25 de enero de 2006

El precio de mi vida



Un traqueteo de pisadas de insectos recorría mi pierna. Dejaba paso a un dolor intenso, punzante, seco.


Mis ojos estaban clausurados, ofrecían demasiada resistencia. Los granos de sal, secos, impedían que los abriera. Un calor tenue invadía mi lado derecho de la cara.
Tenía ganas de incorporarme pero mi cuerpo no reaccionaba.

Me encontraba tumbado boca abajo. La arena y las piedras hacían de colchón en aquella playa. Logré estirar el brazo derecho, no sin dolor, al tiempo que despejaba mis ojos y se acoplaban paulatinamente a la luz de los rayos solares.

Mi nariz estaba taponada por ligera arenilla y a la vez que pude sentarme a la orilla del mar comprobé que mi mano izquierda estaba desgajada de su propia carne y la herida estaba cerrada hace tiempo. El tiempo que había pasado desde el naufragio hasta ahora.

La brisa del mar hacía daño en mis oídos. Tenía la boca con un grave sabor a sangre, debido sobre todo a un buen corte en la lengua. Mis ropas estaban deshilachadas y descoloridas. Los zapatos perdidos. No recordaba más allá de ese momento. Ni tan siquiera cómo había llegado hasta aquella isla.

A mi espalda, trás unos troncos rotos que venían desde lejos, se erigía un tremendo acantilado. Virgen. Insuperable. La playa, de arena oscura, dejaba adentrar las olas justo hasta la zona donde la arena estaba húmeda. Estaba bajando la marea.

A lo lejos, desde arriba, en lo más alto del acantilado, se oían unas voces.

Ayudado por lo que quedaba de mi mano miré a lo alto, intentando eliminar los rayos que querían quemar mis ojos.
Un grupo de indígenas clavaban sus miradas en mi. Ví que desaparecían.
Lo intuía. Estaban bajando.

El estómago me daba trompicones. intenté incorporarme algo más, buscando urgentemente un lugar donde esconderme.
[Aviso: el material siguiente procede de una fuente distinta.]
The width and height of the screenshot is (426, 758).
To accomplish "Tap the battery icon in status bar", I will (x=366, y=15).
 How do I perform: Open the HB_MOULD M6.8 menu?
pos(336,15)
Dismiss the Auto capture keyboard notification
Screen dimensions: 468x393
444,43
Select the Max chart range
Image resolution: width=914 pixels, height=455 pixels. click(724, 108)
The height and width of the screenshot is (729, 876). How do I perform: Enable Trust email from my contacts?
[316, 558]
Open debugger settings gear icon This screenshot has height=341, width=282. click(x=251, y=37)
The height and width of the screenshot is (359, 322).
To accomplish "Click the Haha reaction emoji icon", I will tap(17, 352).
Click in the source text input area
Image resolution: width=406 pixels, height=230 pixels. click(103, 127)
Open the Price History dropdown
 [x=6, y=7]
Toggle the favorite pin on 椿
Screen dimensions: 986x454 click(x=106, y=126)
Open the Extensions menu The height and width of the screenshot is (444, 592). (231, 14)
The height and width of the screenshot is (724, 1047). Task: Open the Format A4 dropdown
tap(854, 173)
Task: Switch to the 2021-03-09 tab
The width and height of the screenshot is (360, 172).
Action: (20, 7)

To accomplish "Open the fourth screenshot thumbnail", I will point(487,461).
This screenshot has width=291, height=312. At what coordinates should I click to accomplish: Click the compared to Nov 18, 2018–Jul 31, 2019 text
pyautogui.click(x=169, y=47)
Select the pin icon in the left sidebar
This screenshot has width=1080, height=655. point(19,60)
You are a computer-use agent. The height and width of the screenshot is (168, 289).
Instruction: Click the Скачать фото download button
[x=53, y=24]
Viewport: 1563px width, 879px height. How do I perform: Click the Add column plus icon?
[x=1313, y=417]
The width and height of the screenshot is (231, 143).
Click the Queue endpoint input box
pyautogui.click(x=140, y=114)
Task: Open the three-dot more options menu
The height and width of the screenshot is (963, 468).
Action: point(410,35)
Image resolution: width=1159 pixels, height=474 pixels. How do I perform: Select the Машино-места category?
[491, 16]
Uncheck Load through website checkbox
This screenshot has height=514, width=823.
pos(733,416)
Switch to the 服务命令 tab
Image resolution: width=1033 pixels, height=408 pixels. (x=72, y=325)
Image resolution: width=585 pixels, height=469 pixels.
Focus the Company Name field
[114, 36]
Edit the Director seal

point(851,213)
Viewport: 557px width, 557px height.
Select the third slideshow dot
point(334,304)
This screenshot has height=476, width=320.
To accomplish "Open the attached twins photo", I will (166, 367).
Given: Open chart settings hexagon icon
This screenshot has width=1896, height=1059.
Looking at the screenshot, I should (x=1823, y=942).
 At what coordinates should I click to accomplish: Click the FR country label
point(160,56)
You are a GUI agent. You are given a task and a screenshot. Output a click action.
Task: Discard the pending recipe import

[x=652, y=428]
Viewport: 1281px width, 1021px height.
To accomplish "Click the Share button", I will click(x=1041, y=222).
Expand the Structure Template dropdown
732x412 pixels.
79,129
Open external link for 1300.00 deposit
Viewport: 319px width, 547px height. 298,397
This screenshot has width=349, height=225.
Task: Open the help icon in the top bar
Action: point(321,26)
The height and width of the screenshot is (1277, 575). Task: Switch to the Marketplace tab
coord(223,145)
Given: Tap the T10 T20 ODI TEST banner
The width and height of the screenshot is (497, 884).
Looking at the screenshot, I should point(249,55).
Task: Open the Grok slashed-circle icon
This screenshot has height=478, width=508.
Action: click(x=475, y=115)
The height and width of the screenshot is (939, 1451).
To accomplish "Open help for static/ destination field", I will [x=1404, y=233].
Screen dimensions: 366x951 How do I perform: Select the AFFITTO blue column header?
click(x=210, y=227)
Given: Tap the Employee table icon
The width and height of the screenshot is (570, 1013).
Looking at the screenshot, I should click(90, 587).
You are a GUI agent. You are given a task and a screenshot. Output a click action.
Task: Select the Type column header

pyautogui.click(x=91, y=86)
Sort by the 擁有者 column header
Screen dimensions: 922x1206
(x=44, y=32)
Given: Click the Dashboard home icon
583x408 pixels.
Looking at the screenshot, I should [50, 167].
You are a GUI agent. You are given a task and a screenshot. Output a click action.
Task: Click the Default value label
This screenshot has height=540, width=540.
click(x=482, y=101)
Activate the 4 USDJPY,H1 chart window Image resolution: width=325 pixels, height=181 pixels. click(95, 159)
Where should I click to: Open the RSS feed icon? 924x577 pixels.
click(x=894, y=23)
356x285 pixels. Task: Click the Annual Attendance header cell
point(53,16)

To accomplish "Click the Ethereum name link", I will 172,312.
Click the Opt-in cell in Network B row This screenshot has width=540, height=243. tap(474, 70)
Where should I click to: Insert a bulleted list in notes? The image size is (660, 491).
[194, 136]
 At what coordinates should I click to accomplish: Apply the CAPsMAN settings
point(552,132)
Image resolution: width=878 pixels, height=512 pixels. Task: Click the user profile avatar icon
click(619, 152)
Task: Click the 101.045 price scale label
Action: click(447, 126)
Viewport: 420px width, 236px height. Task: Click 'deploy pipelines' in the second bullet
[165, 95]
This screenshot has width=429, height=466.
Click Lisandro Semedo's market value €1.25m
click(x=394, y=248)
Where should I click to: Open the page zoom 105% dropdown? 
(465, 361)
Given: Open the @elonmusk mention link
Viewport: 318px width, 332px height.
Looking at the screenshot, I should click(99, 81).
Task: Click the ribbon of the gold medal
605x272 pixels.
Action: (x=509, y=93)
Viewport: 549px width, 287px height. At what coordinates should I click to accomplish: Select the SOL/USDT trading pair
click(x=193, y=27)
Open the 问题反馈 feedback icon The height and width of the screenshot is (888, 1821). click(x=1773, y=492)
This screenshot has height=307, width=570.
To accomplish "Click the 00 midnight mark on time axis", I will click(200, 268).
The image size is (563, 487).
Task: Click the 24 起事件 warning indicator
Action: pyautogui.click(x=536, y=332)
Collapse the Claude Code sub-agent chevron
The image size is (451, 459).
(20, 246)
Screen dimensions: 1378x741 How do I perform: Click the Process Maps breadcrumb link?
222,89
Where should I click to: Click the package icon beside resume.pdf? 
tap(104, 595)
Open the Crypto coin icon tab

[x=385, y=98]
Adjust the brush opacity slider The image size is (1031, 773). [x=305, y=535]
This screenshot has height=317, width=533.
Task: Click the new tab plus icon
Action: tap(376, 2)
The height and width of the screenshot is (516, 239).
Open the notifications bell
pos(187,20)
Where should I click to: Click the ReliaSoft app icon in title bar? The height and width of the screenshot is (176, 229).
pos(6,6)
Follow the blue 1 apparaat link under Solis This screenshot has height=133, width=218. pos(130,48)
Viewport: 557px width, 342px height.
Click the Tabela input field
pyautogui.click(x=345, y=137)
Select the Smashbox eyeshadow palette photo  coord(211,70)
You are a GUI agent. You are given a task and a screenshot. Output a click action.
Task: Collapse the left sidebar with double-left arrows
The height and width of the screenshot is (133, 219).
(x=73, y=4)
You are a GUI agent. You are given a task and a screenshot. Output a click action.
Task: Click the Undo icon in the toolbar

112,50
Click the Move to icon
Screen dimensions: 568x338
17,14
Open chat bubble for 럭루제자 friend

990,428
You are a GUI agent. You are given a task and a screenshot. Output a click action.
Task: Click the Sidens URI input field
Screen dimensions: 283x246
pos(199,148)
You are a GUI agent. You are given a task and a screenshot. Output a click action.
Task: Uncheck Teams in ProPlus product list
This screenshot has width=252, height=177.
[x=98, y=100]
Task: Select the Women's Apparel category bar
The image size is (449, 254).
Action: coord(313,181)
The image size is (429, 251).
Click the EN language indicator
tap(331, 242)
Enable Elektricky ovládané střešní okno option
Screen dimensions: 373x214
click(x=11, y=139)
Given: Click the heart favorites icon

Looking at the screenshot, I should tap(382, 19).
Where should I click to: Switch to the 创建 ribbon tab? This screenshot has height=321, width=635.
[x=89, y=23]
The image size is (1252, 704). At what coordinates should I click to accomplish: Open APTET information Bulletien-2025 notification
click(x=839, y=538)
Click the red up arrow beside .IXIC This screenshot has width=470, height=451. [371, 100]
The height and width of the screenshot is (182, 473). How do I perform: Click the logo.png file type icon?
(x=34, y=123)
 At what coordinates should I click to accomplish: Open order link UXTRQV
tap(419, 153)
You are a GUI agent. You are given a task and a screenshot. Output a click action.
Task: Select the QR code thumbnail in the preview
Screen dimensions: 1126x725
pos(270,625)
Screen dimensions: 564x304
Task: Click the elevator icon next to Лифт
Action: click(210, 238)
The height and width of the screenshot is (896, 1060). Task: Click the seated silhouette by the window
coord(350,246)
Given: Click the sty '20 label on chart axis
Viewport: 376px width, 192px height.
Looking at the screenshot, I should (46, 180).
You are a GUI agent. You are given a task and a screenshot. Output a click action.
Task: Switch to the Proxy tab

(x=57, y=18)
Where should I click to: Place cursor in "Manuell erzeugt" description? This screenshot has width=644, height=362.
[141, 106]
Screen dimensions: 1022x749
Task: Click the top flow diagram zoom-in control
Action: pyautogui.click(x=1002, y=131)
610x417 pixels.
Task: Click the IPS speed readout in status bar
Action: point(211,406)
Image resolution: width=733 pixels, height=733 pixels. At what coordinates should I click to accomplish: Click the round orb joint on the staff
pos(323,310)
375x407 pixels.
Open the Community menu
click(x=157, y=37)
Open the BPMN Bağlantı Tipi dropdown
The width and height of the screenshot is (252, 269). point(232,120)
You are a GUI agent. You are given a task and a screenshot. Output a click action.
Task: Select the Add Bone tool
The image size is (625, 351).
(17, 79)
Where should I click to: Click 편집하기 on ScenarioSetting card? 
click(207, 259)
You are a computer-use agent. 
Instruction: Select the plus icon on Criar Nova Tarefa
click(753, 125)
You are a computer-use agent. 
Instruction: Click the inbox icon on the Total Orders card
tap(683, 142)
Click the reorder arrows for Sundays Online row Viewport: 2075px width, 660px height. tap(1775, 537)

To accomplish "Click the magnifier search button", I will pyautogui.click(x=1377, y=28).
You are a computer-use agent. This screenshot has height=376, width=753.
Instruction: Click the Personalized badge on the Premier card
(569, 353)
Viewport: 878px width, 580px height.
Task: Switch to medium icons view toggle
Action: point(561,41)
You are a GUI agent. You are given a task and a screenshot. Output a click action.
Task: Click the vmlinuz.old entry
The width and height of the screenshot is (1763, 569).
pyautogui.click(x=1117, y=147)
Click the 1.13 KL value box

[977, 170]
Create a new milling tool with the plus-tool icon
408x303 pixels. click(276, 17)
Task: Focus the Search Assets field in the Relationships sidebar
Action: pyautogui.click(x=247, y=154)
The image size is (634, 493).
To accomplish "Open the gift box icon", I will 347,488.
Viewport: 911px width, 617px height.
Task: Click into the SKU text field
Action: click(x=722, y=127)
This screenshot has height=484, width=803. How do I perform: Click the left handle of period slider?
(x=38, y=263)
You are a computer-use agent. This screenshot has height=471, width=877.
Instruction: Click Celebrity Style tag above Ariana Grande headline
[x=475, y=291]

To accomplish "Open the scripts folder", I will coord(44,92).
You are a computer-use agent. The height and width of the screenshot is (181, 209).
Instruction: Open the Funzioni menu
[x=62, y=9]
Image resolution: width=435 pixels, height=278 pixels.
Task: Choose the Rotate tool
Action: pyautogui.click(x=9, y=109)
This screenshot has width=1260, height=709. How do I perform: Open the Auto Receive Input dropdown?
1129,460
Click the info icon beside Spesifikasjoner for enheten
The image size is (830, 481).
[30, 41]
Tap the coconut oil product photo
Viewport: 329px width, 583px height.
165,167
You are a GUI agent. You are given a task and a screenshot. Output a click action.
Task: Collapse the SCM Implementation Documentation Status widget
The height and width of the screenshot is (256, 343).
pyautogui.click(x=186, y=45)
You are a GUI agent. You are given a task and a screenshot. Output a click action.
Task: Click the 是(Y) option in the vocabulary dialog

Me arrastré como pude hasta detrás de aquel tronco semihueco. Estába húmedo, como yo. Me senté gastando todas mis fuerzas en el lado exterior, frente al mar.

Empecé a oir gritos cercanos. se estaban acercando.

Miré hacia la única zona abierta de la playa. Ví varias sombras correr, hacia mí. Un sudor frío recorrió mi cuerpo. Lo que quedaba de él después de llegar desde tan lejos.

Toqué mi pantalón de forma desesperada. Las sombras estaban sobre mí, pero yo aún conservaba las monedas de oro.

2 comentarios:

Anónimo dijo...

Vaya, que pena que termine tan pronto, tenia ganas de mas, quizas haya segundas partes.
No creo que el dinero merezca tanto la pena, aunque perder la vida a cambio de algo quizas si merezca la pena.
Muy buena la historia, como no.

Un besote cibernetico.

Anónimo dijo...

Hola!
Lo lei ayer por la noche, despues de ver a Eva Hache.
Debo decir que me gusto mucho la historia y me recordo cuando lei el señor de las moscas ;)
Que pena que por unos puñados de monedas de oro termine naufragando y a punto de morir.
El dinero no da la felicidad, o eso dicen. Hay que administrarse bien para que la de.